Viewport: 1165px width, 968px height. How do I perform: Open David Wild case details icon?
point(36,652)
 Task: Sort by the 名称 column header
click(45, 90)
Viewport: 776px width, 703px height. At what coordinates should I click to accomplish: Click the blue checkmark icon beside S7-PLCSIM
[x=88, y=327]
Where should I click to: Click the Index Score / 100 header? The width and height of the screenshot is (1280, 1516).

□ □ □ □ □

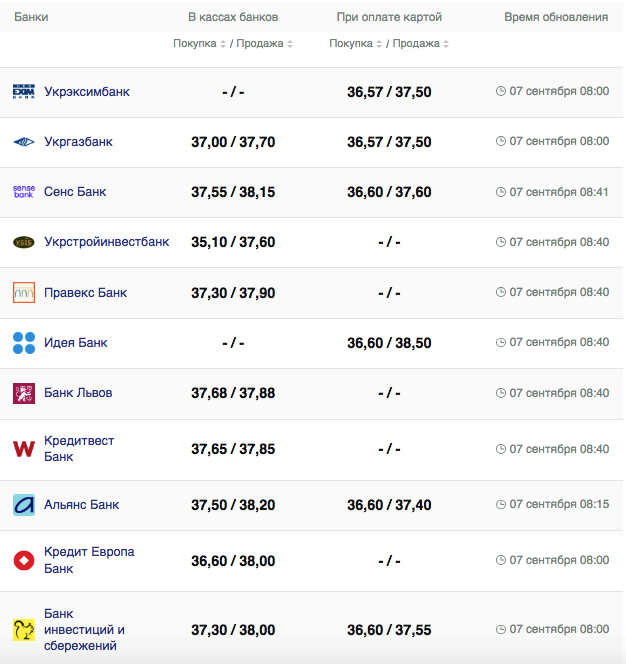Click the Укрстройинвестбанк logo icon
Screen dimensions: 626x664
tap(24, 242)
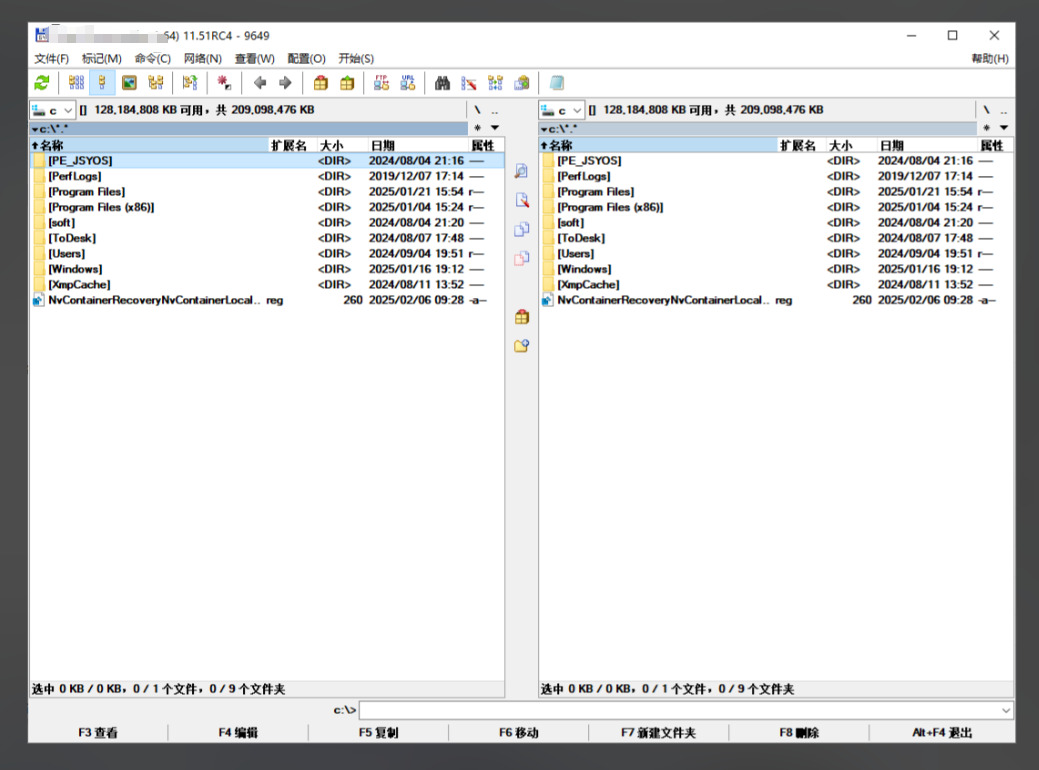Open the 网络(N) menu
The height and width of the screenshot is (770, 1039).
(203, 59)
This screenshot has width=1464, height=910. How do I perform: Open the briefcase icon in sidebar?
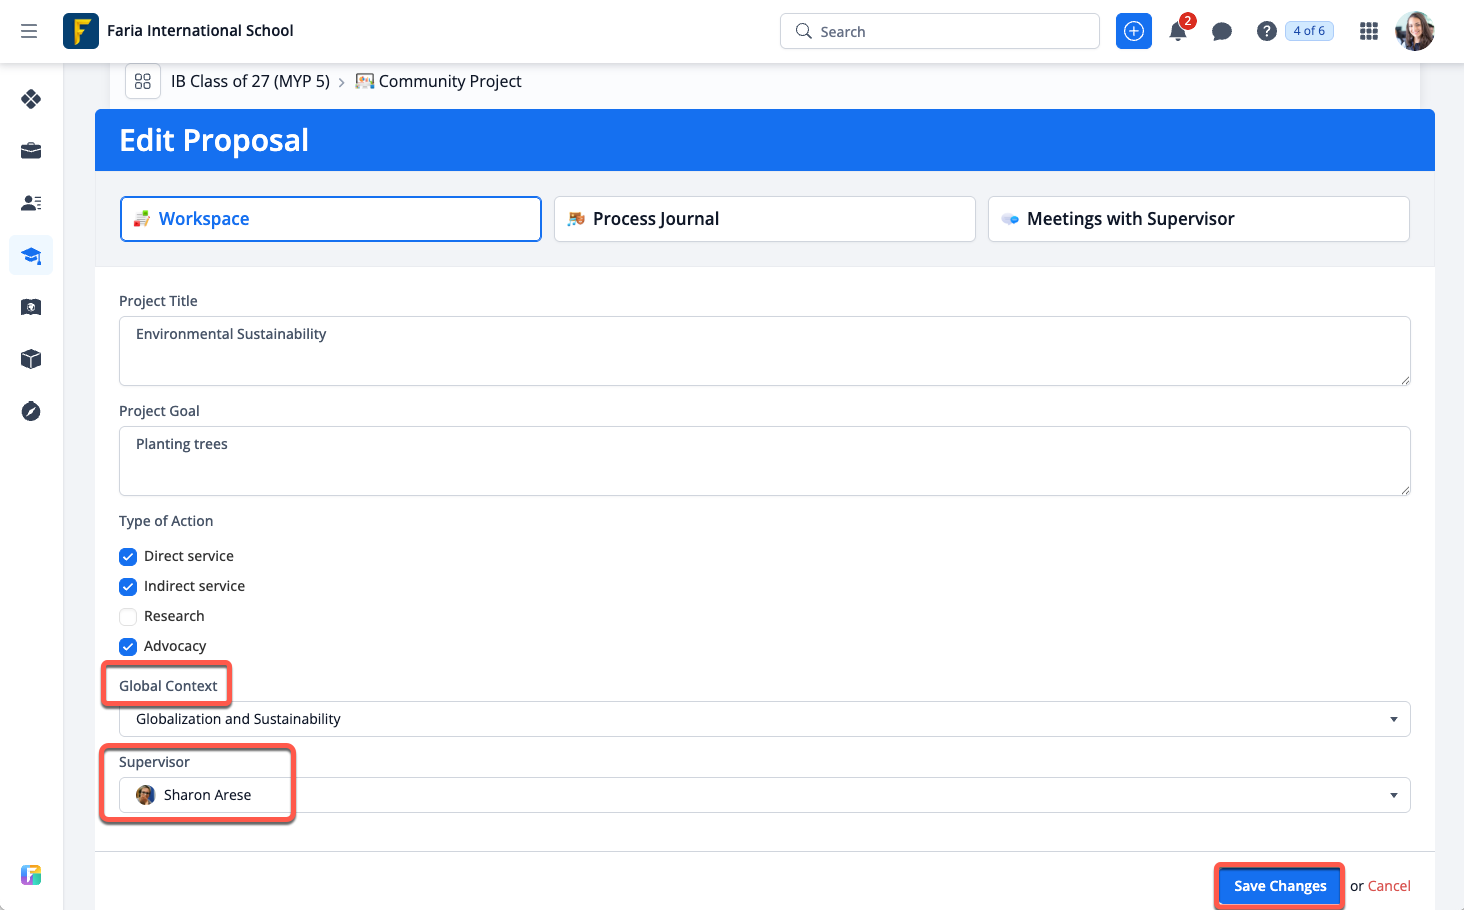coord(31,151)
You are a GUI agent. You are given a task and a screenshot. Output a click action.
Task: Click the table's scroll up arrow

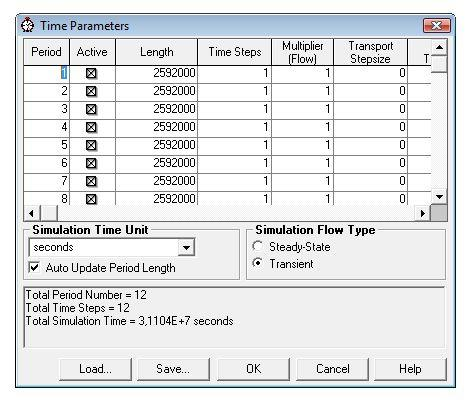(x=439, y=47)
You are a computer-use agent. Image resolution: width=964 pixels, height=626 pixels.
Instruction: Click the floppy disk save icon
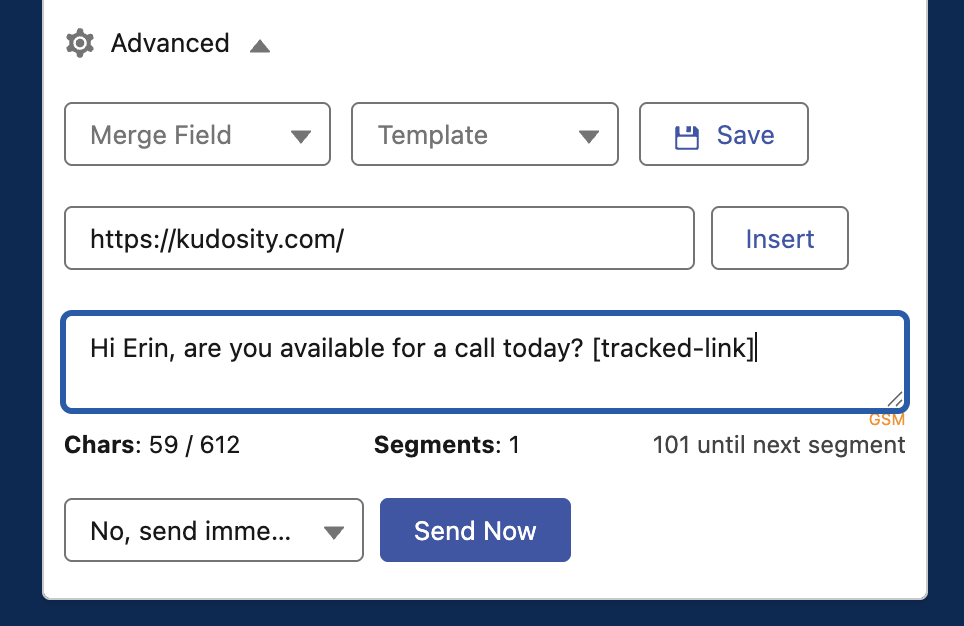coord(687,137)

□ □ □ □ □

** Task goal **
Respond with only the number of lines in the data that include the string "agent".

** Result of this exercise **
2